### PROBLEM REQUIREMENTS:
Using only the entries below, output the lines starting at the one containing "Символы воинской чести и доблести (52, 2068)" and ending at the one containing "Nikotinstärke Liquid (93, 1682)", exactly and inclusive of both, omitting the pictures.

### Collected data:
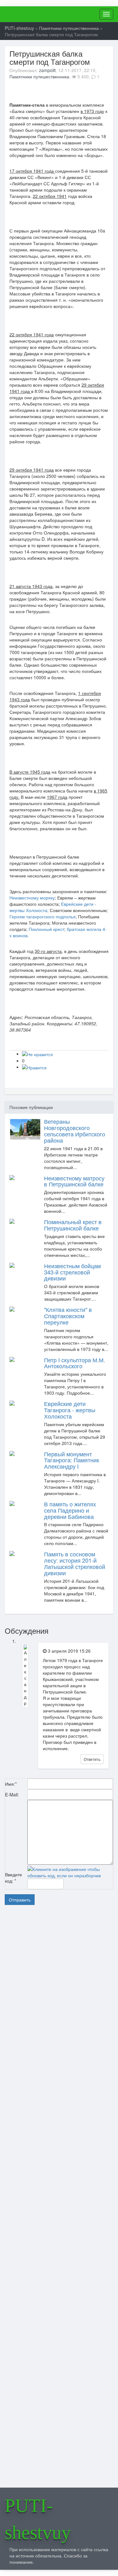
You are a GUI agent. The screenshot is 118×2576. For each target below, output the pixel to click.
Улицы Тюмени (38, 2031)
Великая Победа (39, 2054)
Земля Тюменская (40, 2061)
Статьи (33, 1987)
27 (41, 2269)
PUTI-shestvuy (44, 11)
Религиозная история (42, 2083)
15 (48, 2261)
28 (45, 2269)
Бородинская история (42, 2024)
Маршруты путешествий (44, 1994)
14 (45, 2261)
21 (45, 2265)
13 (41, 2261)
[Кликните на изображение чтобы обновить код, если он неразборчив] (70, 1871)
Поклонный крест (46, 929)
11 (34, 2261)
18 (34, 2265)
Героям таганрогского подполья (42, 916)
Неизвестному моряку (32, 897)
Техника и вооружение (43, 2046)
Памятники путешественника (39, 76)
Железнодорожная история (46, 2076)
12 (37, 2261)
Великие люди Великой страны (48, 2039)
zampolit (47, 70)
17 (30, 2265)
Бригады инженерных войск (46, 2090)
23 (52, 2265)
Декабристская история (43, 2017)
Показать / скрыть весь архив (47, 2193)
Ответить (92, 1759)
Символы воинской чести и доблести (52, 2068)
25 (34, 2269)
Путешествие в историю (44, 2002)
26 (37, 2269)
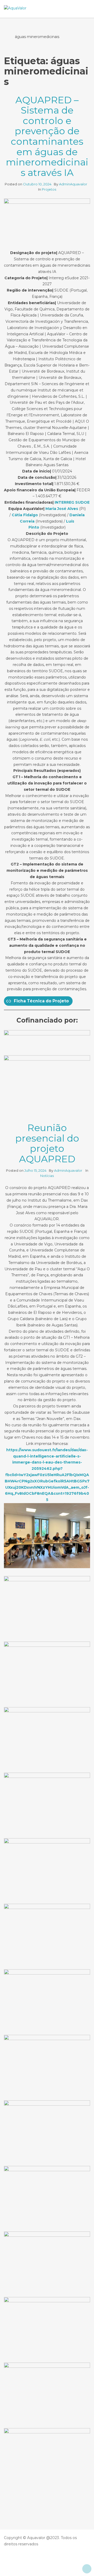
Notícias (47, 1176)
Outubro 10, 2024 (37, 184)
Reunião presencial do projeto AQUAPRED (47, 1143)
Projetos (49, 189)
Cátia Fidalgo (25, 515)
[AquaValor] (15, 8)
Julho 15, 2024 (35, 1170)
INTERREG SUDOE (72, 502)
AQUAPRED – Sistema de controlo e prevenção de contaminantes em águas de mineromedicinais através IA (47, 136)
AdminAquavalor (73, 184)
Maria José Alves (61, 508)
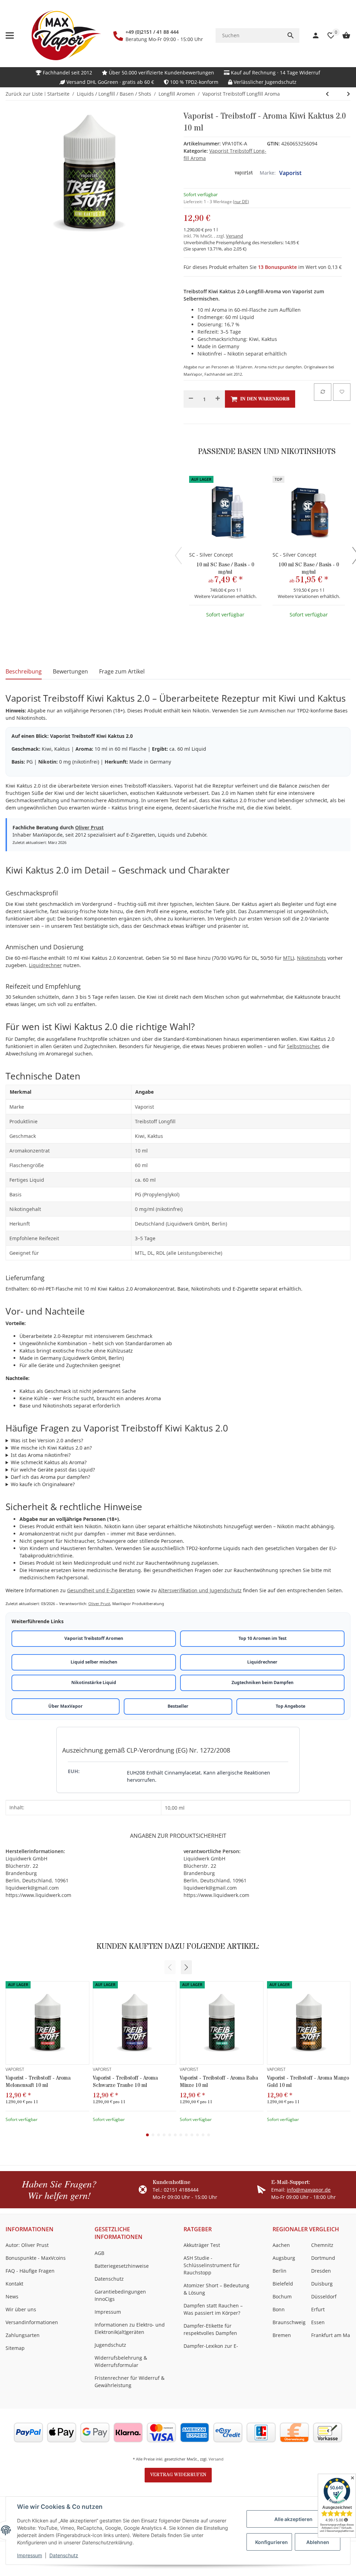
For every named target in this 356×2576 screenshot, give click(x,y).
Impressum (29, 2555)
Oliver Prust (89, 827)
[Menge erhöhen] (217, 399)
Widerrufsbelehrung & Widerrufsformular (121, 2361)
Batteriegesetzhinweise (122, 2266)
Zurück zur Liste (24, 93)
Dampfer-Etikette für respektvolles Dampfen (210, 2329)
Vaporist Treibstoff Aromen (93, 1638)
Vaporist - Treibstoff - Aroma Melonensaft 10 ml (38, 2081)
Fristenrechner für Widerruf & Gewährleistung (129, 2381)
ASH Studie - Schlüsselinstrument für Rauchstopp (212, 2265)
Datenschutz (63, 2555)
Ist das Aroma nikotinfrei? (41, 1455)
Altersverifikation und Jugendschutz (200, 1590)
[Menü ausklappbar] (10, 35)
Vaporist (290, 173)
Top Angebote (290, 1706)
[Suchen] (290, 35)
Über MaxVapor (65, 1706)
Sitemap (15, 2348)
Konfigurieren (271, 2542)
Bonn (279, 2309)
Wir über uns (21, 2309)
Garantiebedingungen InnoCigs (120, 2295)
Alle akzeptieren (293, 2519)
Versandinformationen (32, 2322)
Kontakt (14, 2283)
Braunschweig (289, 2322)
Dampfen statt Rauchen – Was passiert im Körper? (213, 2309)
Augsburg (284, 2258)
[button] (186, 1967)
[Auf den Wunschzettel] (341, 392)
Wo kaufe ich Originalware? (43, 1484)
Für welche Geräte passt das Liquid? (53, 1469)
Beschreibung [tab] (24, 671)
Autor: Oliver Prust (27, 2245)
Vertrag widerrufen (178, 2474)
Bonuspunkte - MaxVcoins (36, 2258)
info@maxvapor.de (309, 2189)
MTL (288, 958)
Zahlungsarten (23, 2335)
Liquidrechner (45, 965)
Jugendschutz (110, 2345)
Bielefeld (283, 2283)
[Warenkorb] (342, 35)
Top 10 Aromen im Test (262, 1638)
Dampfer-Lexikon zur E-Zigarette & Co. (211, 2349)
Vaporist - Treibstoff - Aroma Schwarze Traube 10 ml (125, 2081)
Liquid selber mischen (94, 1662)
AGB (99, 2253)
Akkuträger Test (202, 2245)
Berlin (279, 2270)
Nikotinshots (311, 958)
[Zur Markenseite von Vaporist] (244, 172)
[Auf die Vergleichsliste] (322, 392)
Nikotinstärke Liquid (93, 1682)
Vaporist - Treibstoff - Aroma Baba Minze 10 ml (219, 2081)
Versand (234, 236)
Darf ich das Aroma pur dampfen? (50, 1477)
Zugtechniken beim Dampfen (262, 1682)
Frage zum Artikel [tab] (122, 671)
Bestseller (178, 1706)
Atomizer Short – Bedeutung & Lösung (216, 2289)
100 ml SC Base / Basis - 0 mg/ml (308, 568)
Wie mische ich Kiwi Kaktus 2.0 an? (51, 1447)
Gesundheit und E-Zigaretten (101, 1590)
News (12, 2296)
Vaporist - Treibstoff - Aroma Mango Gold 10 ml (308, 2081)
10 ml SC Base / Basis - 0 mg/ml (225, 568)
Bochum (282, 2296)
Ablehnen (317, 2542)
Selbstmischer (303, 1046)
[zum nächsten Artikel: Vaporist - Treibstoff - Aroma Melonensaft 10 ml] (327, 94)
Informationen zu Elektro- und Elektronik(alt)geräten (130, 2328)
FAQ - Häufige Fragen (30, 2270)
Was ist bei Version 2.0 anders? (47, 1440)
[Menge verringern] (191, 399)
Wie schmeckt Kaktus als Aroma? (49, 1462)
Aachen (281, 2245)
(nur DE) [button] (241, 202)
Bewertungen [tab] (70, 671)
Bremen (282, 2335)
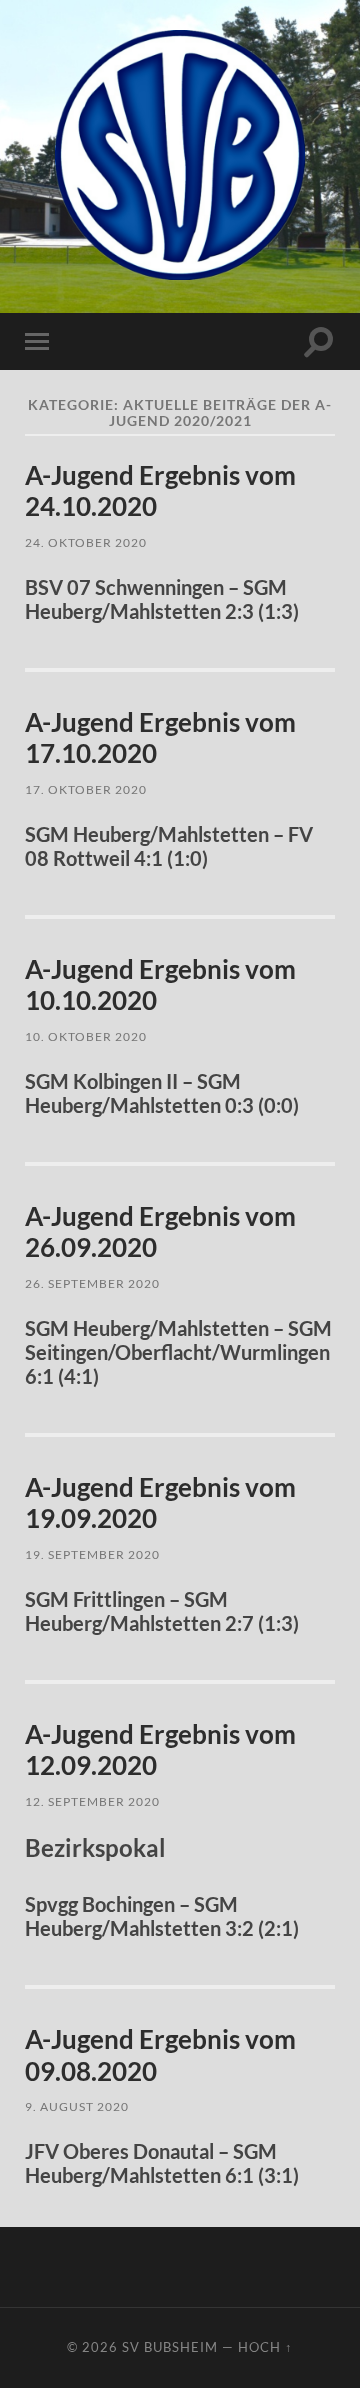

### EXPECTED ANSWER:
Символы воинской чести и доблести (52, 2068)
25 (34, 2269)
Путешествие в историю (44, 2002)
26 (37, 2269)
Notícias (47, 1176)
Outubro 10, 2024 (37, 184)
Reunião presencial do projeto AQUAPRED (47, 1143)
Projetos (49, 189)
Cátia Fidalgo (25, 515)
[AquaValor] (15, 8)
Julho 15, 2024 (35, 1170)
INTERREG SUDOE (72, 502)
AQUAPRED – Sistema de controlo e prevenção de contaminantes em águas de mineromedicinais através IA (47, 136)
AdminAquavalor (73, 184)
Maria José Alves (61, 508)
For every named target in this 356×2576 screenshot, give click(x,y).
Impressum (29, 2555)
Oliver Prust (89, 827)
[Menge erhöhen] (217, 399)
Widerrufsbelehrung & Widerrufsformular (121, 2361)
Batteriegesetzhinweise (122, 2266)
Zurück zur Liste (24, 93)
Dampfer-Etikette für respektvolles Dampfen (210, 2329)
Vaporist Treibstoff Aromen (93, 1638)
Vaporist - Treibstoff - Aroma Melonensaft 10 ml (38, 2081)
Fristenrechner für Widerruf & Gewährleistung (129, 2381)
ASH Studie - Schlüsselinstrument für Rauchstopp (212, 2265)
Datenschutz (63, 2555)
Ist das Aroma nikotinfrei? (41, 1455)
Altersverifikation und Jugendschutz (200, 1590)
[Menü ausklappbar] (10, 35)
Vaporist (290, 173)
Top Angebote (290, 1706)
[Suchen] (290, 35)
Über MaxVapor (65, 1706)
Sitemap (15, 2348)
Konfigurieren (271, 2542)
Bonn (279, 2309)
Wir über uns (21, 2309)
Garantiebedingungen InnoCigs (120, 2295)
Alle akzeptieren (293, 2519)
Versandinformationen (32, 2322)
Kontakt (14, 2283)
Braunschweig (289, 2322)
Dampfen statt Rauchen – Was passiert im Körper? (213, 2309)
Augsburg (284, 2258)
[button] (186, 1967)
[Auf den Wunschzettel] (341, 392)
Wo kaufe ich Originalware? (43, 1484)
Für welche Geräte passt das Liquid? (53, 1469)
Beschreibung [tab] (24, 671)
Autor: Oliver Prust (27, 2245)
Vertrag widerrufen (178, 2474)
Bonuspunkte - MaxVcoins (36, 2258)
info@maxvapor.de (309, 2189)
MTL (288, 958)
Zahlungsarten (23, 2335)
Liquidrechner (45, 965)
Jugendschutz (110, 2345)
Bielefeld (283, 2283)
[Warenkorb] (342, 35)
Top 10 Aromen im Test (262, 1638)
Dampfer-Lexikon zur E-Zigarette & Co. (211, 2349)
Vaporist - Treibstoff - Aroma Schwarze Traube 10 ml (125, 2081)
Liquid selber mischen (94, 1662)
AGB (99, 2253)
Akkuträger Test (202, 2245)
Berlin (279, 2270)
Nikotinshots (311, 958)
[Zur Markenseite von Vaporist] (244, 172)
[Auf die Vergleichsliste] (322, 392)
Nikotinstärke Liquid (93, 1682)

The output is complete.